Pero sólo desde la mitad del siglo XX las escritoras empezaron a tener reconocimiento. Este fenómeno coincidió con la liberación femenina en los 60, cuando las mujeres se deshicieron de muchas ataduras culturales. En esta época hay una liberación intelectual y la mayoría de estas escritoras fueron a las universidades a estudiar literatura, filosofía y artes. Esta revolución se nota en su literatura: hay un interés por explorar el mundo y por trabajar temas que no eran permitidos antes.

Durante estas dos décadas las mujeres han asumido una actitud contestataria y la creación artística les ha dado la posibilidad de expresarse con total libertad. Una de ellas es Elisa Mújica. En varias de sus novelas esta autora trabajó la literatura urbana y se centró en describir a la Bogotá de los años 60.

En esa misma época Marta Traba publicó algunas obras importantes. Esta mujer, más conocida por su labor como crítica de arte, también escribió poesía, novela y cuento.

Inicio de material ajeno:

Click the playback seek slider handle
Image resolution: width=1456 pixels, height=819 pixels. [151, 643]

De hecho, en 1966 ganó el prestigioso premio Casa de las Américas por su novela Las ceremonias del verano.

Ya en los años 80 Marvel Moreno era una de las grandes autoras colombianas. Esta barranquillera logró un cierto reconocimiento entre la crítica europea y sus novelas En noviembre llegaban las brisas y El tiempo de las amazonas fueron traducidas al francés y al italiano. Moreno tuvo una relación bastante estrecha con los escritores de la generación del boom latinoamericano. De hecho, sus obras más importantes fueron publicadas entre las décadas de los 70 y 80, al mismo tiempo que las de García Márquez.

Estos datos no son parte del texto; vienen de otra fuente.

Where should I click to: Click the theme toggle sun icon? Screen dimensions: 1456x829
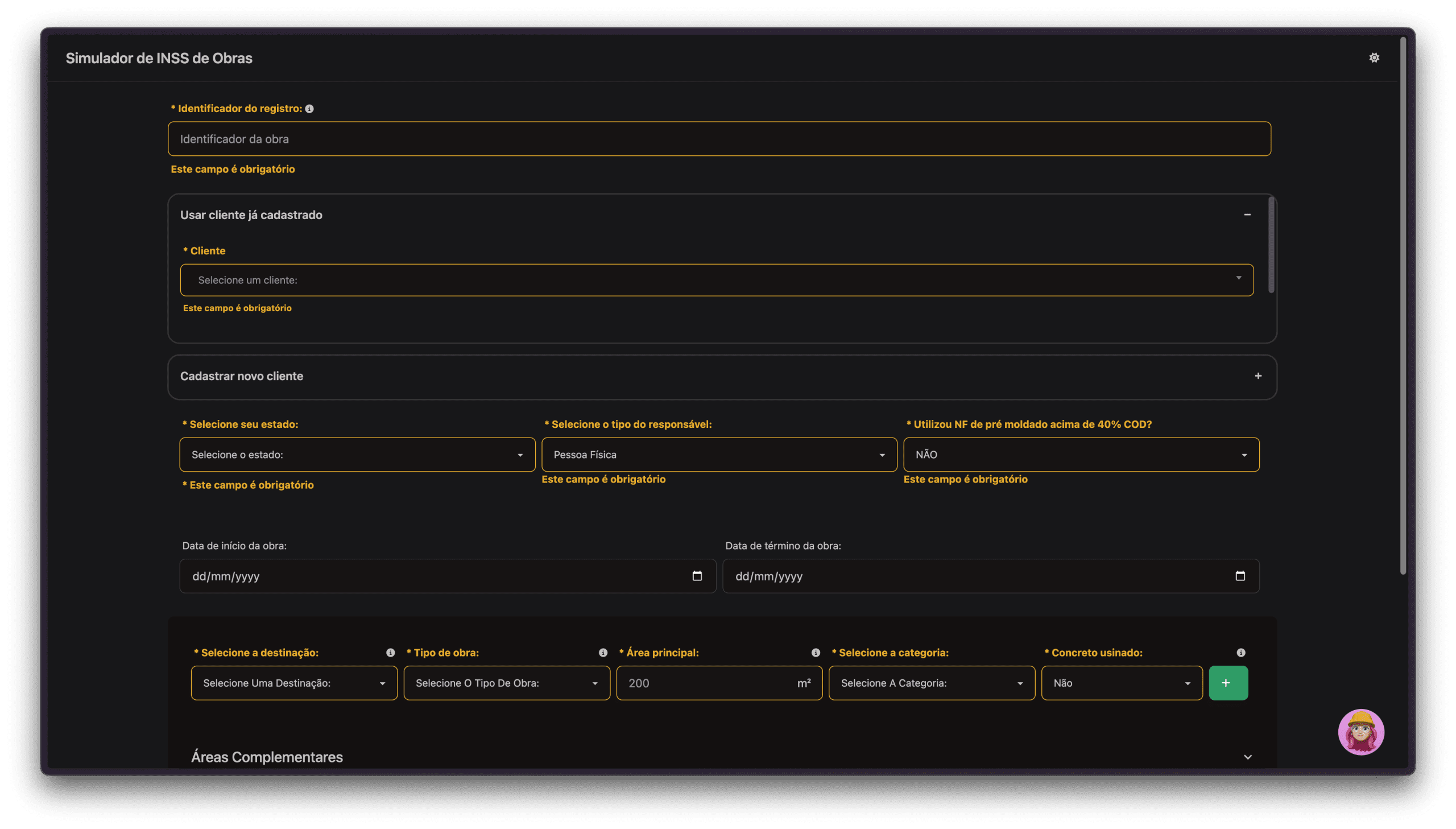1374,57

A estas precursoras les sigue una generación de mujeres que quisieron romper con la literatura del realismo mágico. A este grupo pertenecen Fanny Buitrago, Laura Restrepo, Piedad Bonnett, Carmen Cecilia Suárez y Consuelo Triviño, entre otras. Estas narradoras se especializaron en temas como la nueva novela histórica, el erotismo y la violencia.



Las nuevas

Las herederas de estas escritoras nacieron entre los 50 y los 70. Ellas son las autoras que se reúnen en Rompiendo el silencio y Ardores y furores. Estas dos antologías quieren darles un espacio a nuevas escritoras que aún no han publicado. Por primera vez se ven publicados los nombres de Carolina Sanín, Juliana Borrero, Andrea Cheer, María Acosta, Mercedes Guhl, Andrea Echeverri (no confundir con la cantante de Aterciopelados) Adriana Jaramillo y Alejandra Jaramillo. También se encuentran autoras que ya han publicado sus primeros libros, como Alejandra Samper, Freda Mosquera y Lina María Pérez, quien ganó en 1999 el premio Rulfo de cuento.

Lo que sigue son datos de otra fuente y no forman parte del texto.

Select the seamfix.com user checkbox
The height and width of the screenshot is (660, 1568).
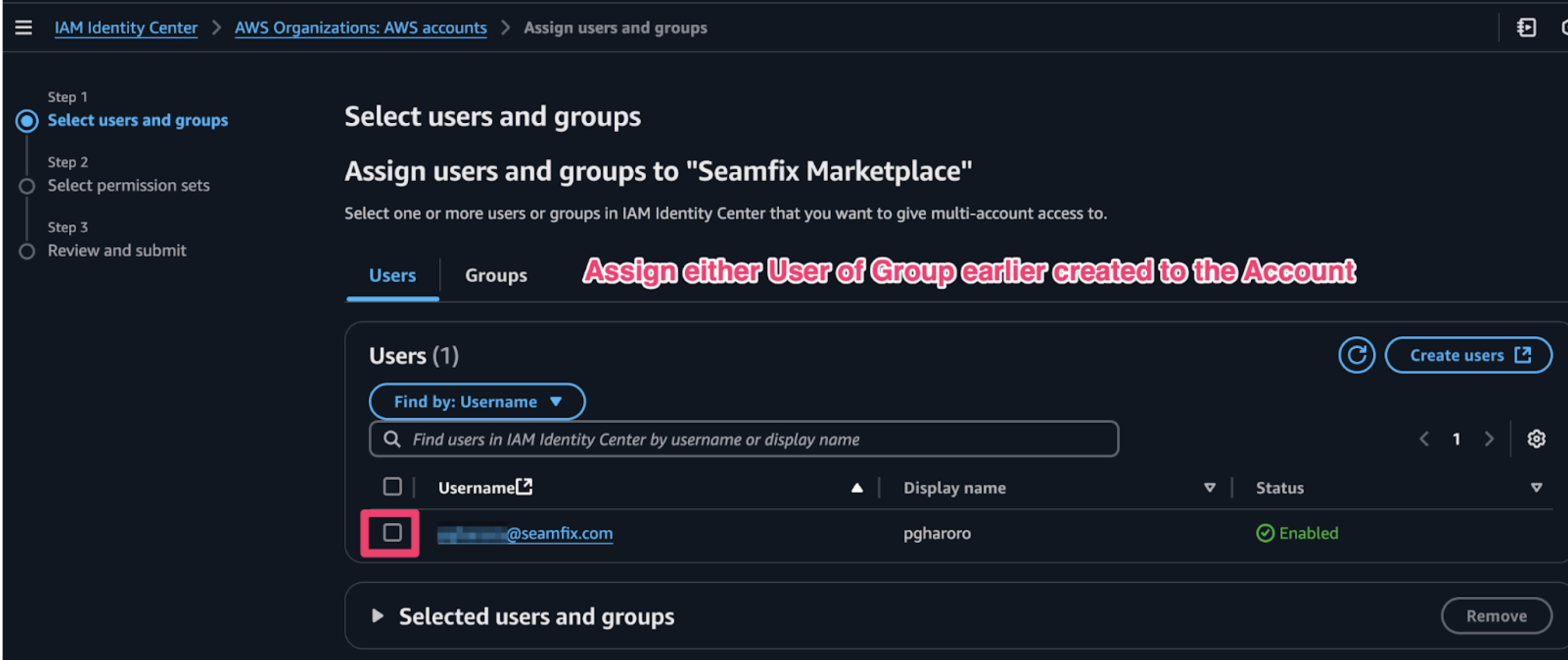point(392,532)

Este es un grupo de mujeres que ejercen la escritura a nivel profesional y que tienen una nueva perspectiva sobre la literatura. Sus textos son complejos y hay una búsqueda de historias que tradicionalmente se han considerado como masculinas. En Rompiendo el silencio, por ejemplo, se ven temas como el sexo, el cine, la música rock y la experiencia de la ciudad. Pero aunque se traten temas similares aún es prematuro hablar de una generación o de un movimiento literario.

Sin embargo, a pesar de su talento, estas escritoras también han permanecido en la sombra. Los editores de Rompiendo el silencio descubrieron que algunas de las autoras colombianas eran reacias a publicar y preferían guardar el anonimato. Una explicación de este silencio es que para las escritoras es difícil abordar temas controvertidos ya que los lectores podrían rechazarlas. Alejandra Samper, por ejemplo, se ha centrado en la literatura erótica, lo que no es bien visto por algunos. Ella le dijo a SEMANA: "Para las mujeres es muy difícil escribir sobre el tema de la sexualidad porque los lectores creen que este no es un tema adecuado".

Cuando se publicó Rompiendo el silencio Efraim Medina, uno de los escritores más exitosos de la nueva generación, dijo: "Los editores, hombres y mujeres, tienen una idea muy masculina de la literatura. Pero también pienso que las mujeres tienen una inclinación a subestimarse, a decir que todo está mal, eso no les ha permitido expresarse en toda su dimensión".

Es claro, entonces, que cada vez hay más espacio y más público para las nuevas escritoras. Depende de ellas mismas demostrar que tienen el talento para no permanecer en el olvido.